Рони отоспался днем и вечером, приняв душ и поужинав, упархивает в клуб, где собирается постоянная компания таких же неугомонных, как он. Но я, к несчастью, не умею спать днем и, поскольку завтра в четыре утра опять разбудит беспощадный стук в дверь, отправляюсь на боковую сразу после ужина.
Что заставляет меня мучиться? В конце концов, это ведь не тюрьма. В Иерусалим ходит автобус. Можно сесть в него, забыть Рони, начать новую жизнь, никогда больше не сворачивать с шоссе к кибуцу Итав, сдать, наконец, оставшиеся злополучные экзамены и поступить на радость матери в университет.
Нет, невозможно. Невозможно. Не может быть, чтобы я оказалась самой слабой, чтобы все могли и только я сдалась! Каким-то образом все скоро само собой разрешится: ведь представить себе, что таким будет каждый день моей жизни так же нестерпимо, как и признаться, что я больше не в силах так жить. Каждый раз надо продержаться всего один конкретный выход на поле — лишь четыре часа, а там конец дня, конец недели, а потом что-нибудь обязательно случится и жизнь станет легче. Это все — только временно, потому что если знать, что это — навсегда, то этого поля не преодолеть. К тому же я скоро окрепну, перестанет ломить спину, перестанут ныть руки. Наверное.

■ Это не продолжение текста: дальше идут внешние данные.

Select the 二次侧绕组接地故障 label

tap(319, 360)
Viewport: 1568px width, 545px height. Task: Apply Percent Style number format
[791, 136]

Неужели слетавшее на Луну человечество не могло придумать какую-нибудь механизацию беспощадного земледельческого труда? Разумеется, придумало — школьников!
В самое тяжкое время сбора урожая в кибуц начинают прибывать автобусы с городскими подростками. Конечно, ребята больше играют и изо всех сил пытаются отлынивать от навязанной им повинности, но мы, со своей стороны, немилосердно выжимаем все возможное из каждой порции детей.
Сегодня собирают баклажаны. Я стою у грузовика, проверяю, чтобы ящики были полными, и помогаю опорожнять их в кузов. Да здравствует детский труд, он спасает старших! Жалко только, что школьники в Итаве редко, а я — постоянно.
Красивая девочка, ее зовут Шира, это значит Поэзия, тащит ящик. Шира не только красивая, но и старательная, если у меня когда-нибудь будет дочка, я назову ее таким чудесным именем. Остальные, поганцы, кидаются друг в друга плодами нашего урожая!
— Немедленно прекратить!
На мои крики обращает внимание только Ури:
— Да брось ты, Саша.
— Как брось! Это же наш труд, они портят наши овощи, это же денег стоит!
— Это на рынке стоит, — покусывает травинку Ури. — А здесь за весь грузовик, знаешь, сколько платят? — Он называет обидную сумму, в которую невозможно поверить.
Не может быть, чтобы за муки всего сезона, за бессонные утра, за надорванную спину, за целое лето, угробленное на ползание по полю, платили такие гроши!